書展昨安排劉以鬯與其新加坡老友謝克對談,吸引百多名讀者。主持人兼作家小思說:「這不是文學講座,而是歲月流逝,就在談話裏。」劉1952年到新加坡後認識謝克,謝今次特地從新加坡國家圖書館借來劉在當地報章雜誌發表的舊作如《團長》,又展示劉多處舊居相片。

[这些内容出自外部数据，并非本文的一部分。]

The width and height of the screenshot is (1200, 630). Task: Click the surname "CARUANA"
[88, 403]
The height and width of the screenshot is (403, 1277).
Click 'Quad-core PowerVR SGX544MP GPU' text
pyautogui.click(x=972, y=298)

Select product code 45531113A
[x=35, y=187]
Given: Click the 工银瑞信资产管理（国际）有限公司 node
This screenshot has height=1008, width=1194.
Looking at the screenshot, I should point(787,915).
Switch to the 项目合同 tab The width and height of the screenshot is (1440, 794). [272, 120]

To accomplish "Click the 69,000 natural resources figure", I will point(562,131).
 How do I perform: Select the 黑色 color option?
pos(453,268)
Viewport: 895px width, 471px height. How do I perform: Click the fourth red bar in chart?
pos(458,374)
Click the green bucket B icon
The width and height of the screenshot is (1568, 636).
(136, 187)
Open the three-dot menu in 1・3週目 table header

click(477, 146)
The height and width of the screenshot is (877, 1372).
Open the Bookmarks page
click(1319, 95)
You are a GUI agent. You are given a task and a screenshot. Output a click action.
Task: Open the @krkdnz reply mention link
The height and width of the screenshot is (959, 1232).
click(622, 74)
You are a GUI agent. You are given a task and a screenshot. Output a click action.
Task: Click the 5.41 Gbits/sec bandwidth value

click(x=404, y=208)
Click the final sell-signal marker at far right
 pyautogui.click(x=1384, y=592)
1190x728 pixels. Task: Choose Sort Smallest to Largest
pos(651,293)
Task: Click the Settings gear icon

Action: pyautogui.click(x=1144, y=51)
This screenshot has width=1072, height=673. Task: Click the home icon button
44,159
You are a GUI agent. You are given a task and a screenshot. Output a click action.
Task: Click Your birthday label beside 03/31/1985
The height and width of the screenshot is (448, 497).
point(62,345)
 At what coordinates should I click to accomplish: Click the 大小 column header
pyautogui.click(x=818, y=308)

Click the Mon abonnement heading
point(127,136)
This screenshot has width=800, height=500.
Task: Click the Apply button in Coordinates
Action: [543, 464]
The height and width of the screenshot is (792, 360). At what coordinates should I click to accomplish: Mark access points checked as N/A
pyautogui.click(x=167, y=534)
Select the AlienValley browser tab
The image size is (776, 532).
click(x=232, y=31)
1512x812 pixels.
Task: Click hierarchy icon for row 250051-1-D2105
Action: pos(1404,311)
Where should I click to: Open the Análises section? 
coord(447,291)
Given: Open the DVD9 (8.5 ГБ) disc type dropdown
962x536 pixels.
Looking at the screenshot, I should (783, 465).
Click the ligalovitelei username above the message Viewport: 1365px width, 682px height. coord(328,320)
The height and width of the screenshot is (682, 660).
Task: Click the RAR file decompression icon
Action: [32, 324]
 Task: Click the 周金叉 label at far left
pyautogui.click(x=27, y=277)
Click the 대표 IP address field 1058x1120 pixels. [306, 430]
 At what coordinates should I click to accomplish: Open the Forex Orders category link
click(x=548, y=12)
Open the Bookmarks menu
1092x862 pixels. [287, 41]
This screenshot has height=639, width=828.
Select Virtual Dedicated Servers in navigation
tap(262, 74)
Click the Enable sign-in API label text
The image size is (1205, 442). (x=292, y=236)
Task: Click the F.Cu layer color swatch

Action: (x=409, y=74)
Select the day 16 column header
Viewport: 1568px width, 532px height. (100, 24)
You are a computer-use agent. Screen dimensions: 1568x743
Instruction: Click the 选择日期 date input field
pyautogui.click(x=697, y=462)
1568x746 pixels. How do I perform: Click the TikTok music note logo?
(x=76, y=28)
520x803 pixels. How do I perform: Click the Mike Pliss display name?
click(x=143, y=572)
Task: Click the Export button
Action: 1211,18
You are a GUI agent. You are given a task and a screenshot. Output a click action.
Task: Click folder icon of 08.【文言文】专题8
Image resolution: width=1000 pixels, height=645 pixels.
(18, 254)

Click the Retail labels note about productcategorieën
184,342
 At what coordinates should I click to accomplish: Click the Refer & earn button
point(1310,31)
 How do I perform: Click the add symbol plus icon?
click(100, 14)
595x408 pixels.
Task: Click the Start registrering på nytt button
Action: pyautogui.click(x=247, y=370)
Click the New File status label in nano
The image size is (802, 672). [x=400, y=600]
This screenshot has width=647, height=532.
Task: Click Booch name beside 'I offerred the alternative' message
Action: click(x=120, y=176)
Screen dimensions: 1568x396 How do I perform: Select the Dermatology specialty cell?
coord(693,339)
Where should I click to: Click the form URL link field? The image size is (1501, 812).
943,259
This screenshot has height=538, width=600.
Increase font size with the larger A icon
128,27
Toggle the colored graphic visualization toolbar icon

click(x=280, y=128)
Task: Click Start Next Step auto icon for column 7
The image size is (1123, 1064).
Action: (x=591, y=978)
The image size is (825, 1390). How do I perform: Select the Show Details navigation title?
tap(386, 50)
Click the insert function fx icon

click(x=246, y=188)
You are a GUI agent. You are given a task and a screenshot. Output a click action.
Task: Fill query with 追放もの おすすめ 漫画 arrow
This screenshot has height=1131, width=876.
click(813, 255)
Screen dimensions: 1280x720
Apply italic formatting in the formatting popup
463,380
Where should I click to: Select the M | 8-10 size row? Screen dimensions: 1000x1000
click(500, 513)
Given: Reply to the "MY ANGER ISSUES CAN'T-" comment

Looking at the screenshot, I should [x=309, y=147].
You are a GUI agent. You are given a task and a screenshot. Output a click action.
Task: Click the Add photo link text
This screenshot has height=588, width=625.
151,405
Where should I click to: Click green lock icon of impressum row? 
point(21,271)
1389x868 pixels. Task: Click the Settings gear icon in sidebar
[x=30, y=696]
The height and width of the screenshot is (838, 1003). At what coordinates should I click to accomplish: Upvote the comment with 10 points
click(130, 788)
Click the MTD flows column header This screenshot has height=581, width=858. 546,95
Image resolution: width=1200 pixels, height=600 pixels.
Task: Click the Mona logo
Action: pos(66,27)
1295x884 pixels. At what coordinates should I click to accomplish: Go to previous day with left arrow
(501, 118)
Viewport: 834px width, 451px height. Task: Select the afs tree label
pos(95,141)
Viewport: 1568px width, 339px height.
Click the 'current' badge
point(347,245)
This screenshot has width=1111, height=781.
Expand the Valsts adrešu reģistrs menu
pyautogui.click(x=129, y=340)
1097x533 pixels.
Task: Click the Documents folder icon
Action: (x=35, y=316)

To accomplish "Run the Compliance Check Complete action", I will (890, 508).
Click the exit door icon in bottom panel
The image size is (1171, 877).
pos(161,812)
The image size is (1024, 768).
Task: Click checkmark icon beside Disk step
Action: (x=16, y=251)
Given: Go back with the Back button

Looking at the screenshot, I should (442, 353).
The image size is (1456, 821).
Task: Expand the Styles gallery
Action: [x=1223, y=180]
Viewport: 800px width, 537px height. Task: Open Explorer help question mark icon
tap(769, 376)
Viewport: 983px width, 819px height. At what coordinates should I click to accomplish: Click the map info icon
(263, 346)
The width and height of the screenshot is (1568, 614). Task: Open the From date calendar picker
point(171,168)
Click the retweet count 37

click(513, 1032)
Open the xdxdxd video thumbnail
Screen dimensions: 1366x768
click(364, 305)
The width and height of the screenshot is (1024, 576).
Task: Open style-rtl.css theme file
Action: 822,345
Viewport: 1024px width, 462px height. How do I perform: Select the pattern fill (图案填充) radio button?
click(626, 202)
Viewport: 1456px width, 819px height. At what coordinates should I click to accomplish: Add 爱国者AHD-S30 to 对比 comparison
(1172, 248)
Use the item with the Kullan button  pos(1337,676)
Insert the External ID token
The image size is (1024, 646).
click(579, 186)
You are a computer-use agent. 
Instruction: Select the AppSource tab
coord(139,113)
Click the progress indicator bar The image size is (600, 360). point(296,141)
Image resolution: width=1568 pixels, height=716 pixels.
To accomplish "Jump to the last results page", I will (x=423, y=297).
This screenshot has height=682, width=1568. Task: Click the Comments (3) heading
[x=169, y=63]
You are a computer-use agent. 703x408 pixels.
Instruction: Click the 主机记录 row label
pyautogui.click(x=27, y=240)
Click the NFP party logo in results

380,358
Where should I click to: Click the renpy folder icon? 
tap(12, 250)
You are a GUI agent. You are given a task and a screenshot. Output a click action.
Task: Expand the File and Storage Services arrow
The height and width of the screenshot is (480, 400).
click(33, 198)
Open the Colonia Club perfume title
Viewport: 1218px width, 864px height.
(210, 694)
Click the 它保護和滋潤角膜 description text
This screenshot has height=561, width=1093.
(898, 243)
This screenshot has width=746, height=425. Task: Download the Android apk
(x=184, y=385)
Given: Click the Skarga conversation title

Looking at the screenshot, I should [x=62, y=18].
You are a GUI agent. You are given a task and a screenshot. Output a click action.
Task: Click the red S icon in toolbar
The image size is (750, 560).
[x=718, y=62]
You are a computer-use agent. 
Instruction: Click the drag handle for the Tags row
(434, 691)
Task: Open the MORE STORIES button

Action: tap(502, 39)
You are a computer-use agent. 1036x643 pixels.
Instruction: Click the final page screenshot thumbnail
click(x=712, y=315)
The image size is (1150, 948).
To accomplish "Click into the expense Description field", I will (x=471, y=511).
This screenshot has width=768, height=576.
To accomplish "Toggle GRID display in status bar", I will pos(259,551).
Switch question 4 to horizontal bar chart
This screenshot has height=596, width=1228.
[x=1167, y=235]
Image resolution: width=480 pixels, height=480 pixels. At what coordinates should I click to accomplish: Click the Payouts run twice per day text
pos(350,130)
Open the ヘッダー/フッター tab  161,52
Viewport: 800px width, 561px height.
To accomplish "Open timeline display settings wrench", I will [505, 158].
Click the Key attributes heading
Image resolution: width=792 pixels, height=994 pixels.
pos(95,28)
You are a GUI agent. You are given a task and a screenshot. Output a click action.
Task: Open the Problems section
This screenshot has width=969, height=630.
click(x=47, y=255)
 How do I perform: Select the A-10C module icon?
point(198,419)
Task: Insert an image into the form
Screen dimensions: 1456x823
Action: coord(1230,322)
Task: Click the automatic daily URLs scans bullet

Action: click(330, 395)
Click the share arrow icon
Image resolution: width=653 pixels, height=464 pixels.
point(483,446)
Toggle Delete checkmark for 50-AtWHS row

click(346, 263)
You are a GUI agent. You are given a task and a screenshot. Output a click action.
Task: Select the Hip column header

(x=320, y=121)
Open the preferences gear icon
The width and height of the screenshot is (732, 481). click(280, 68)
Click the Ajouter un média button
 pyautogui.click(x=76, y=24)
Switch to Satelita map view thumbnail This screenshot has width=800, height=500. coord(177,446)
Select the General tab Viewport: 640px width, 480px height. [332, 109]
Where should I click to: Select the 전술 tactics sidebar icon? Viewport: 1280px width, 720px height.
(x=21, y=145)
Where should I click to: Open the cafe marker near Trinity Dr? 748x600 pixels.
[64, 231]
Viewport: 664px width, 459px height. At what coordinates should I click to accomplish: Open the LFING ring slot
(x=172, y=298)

「《團長》是我寫的嗎?半個世紀事情,不記得了。我這裏住過嗎?」劉老師對文章照片愛不惜手,但有點陌生,當看到他57年離開新加坡回港前居住的金陵大旅店照片,他才思潮湧現:「從這裏去『新世界』不用坐車。」
鏡頭轉到50多年前,金陵大旅店外貌就像導演王家衛的電影佈景,當時30多歲的劉以鬯總在報館忙得天昏地暗,「晚上報界作家朋友,都找我一起到新世界喝茶。報紙報道娛樂新聞,歌星都與我們熟,有時唱完歌會與我們喝茶。」
在那單純老好年代,女歌星的溫婉,讓才氣橫溢的文人半世紀後仍忘不了。顧媚曾在《從破曉到黃昏──顧媚回憶錄》稱,在新加坡另一歌廳駐唱時,認識劉並相戀,但不能結果。
劉太一邊聆聽丈夫憶說婚前種種,一邊為結伴走過53個年頭的他整理衣襟。